TASK BRIEF: Print only the lines from the one with "Task: Select row 23 totals row header" through the end of the data, exactly, and please omit pictures.

EXTRACTED INFORMATION:
——

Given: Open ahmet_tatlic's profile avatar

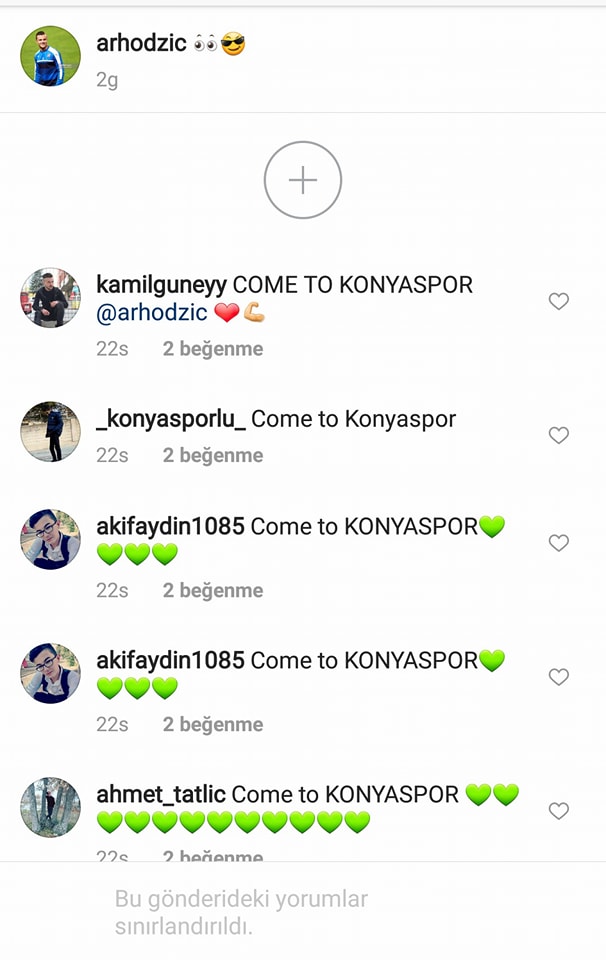Looking at the screenshot, I should pyautogui.click(x=50, y=807).
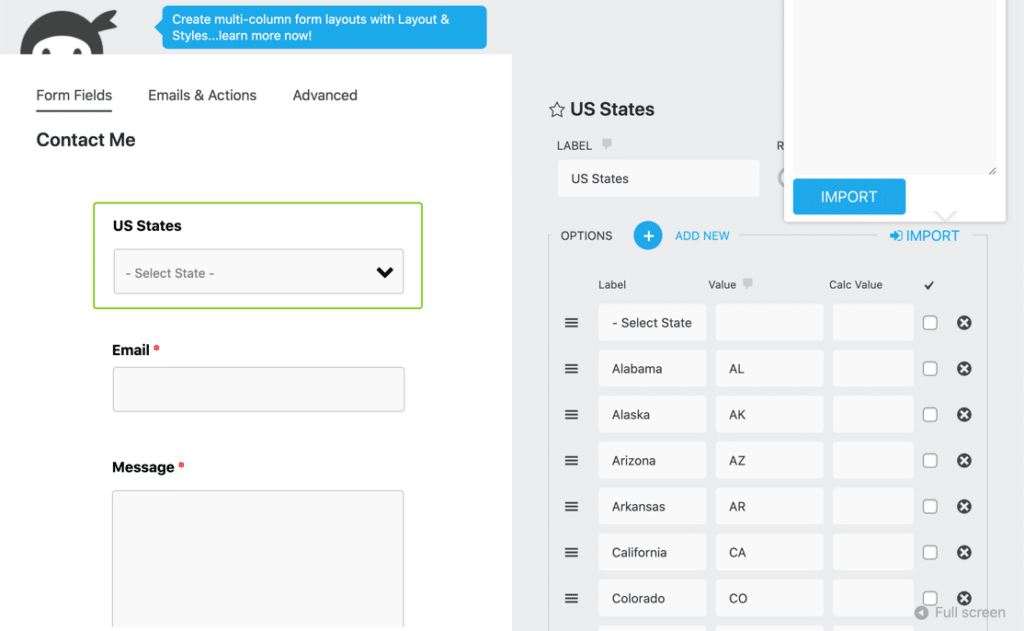
Task: Toggle Full screen mode
Action: pos(960,612)
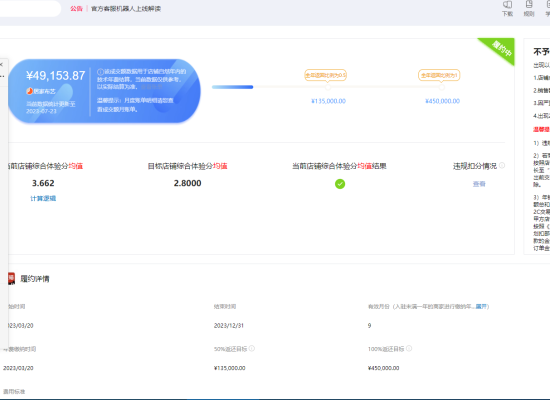This screenshot has height=400, width=550.
Task: Click the 全年返还比例为0.5 milestone tag
Action: coord(325,75)
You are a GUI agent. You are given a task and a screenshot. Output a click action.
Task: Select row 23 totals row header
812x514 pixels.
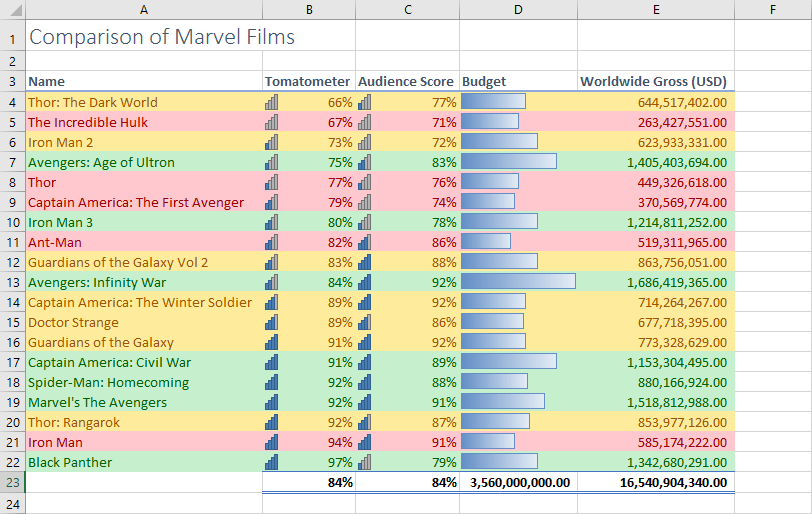[x=12, y=482]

——

OUTPUT OF THE TASK:
Task: Select row 23 totals row header
812x514 pixels.
[x=12, y=482]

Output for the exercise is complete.